The research, published in the Dec. 3 issue of CELL, could lead to the development of new therapies to treat the painful disease, which is on the rise in Western countries.
Colitis is characterized by inflammation in the lining of the large intestine, or colon. Scientists who study the disease have long known that a protein, IL-18, is involved in the development of colitis, but there was considerable debate about whether it has a protective or harmful role. To investigate the role of IL-18, the research team generated genetically modified mice lacking the protein or its receptor in either intestinal epithelial cells or immune cells. The team was lead by senior author Dr. Richard Flavell, chair of the Department of Immunobiology at Yale School of Medicine.

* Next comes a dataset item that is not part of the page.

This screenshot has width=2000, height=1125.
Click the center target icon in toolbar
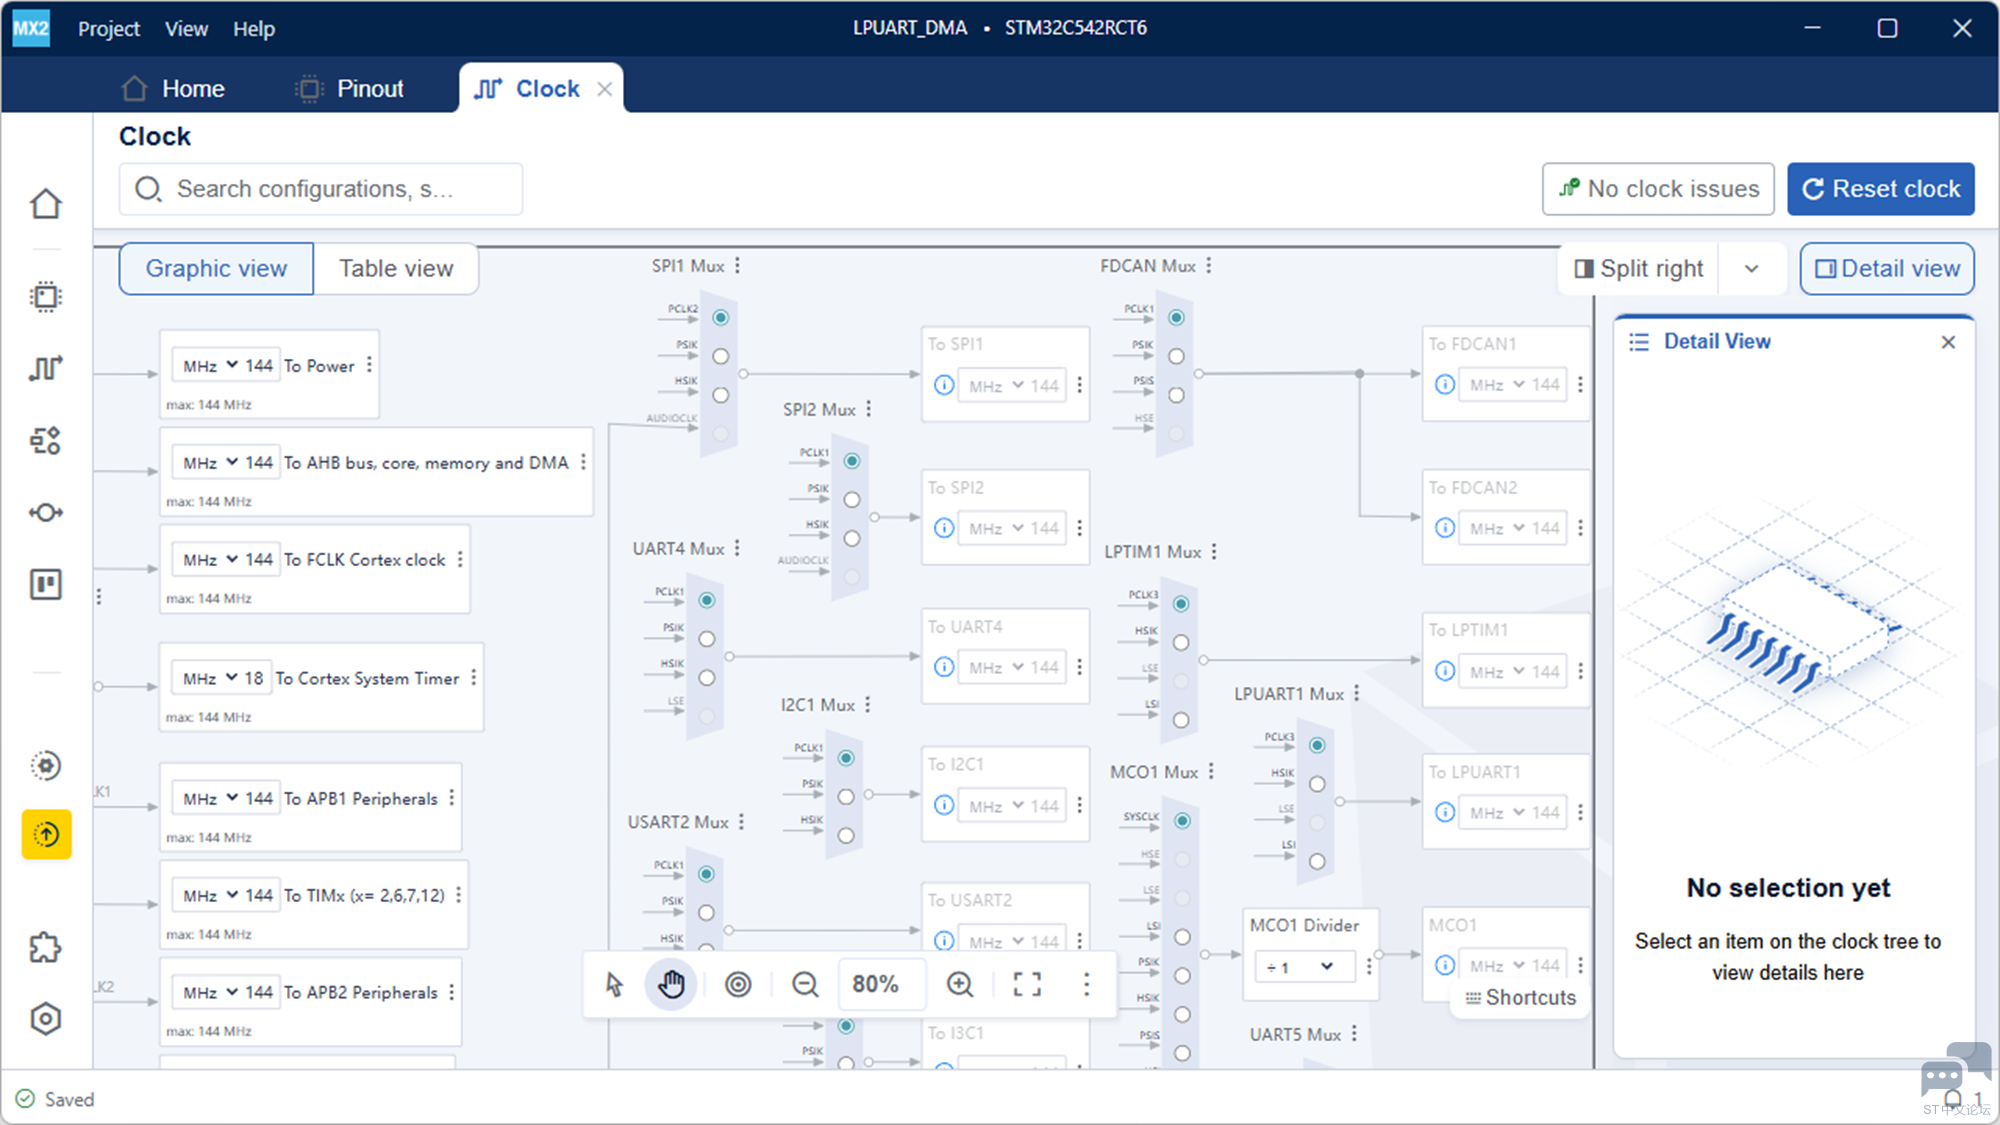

The researchers found that when IL-18 is elevated, it caused a dysfunction in goblet cells, which are specialized epithelial cells that form a protective mucus layer in the intestines, preventing inflammation and colitis. “What we showed was that when we have excessive production of IL-18 during inflammation, we get a defect in goblet cell development and mucus production in the intestine, leading to breakdown of the mucosal barrier,” said Roni Nowarski, postdoctoral fellow in immunobiology and first author of the study. Remarkably, he noted, the same goblet cell and mucus layer pathology is also observed in Ulcerative Colitis patients.
With this new understanding, the Yale-led team established a target for therapy in Ulcerative Colitis and perhaps Crohn’s disease, another inflammatory bowel disease. The next step is to develop a therapy based on the findings. “We’re going to look for different compounds that could block IL-18 in the intestines,” said co-author Ruaidhri Jackson, postdoctoral associate in immunobiology.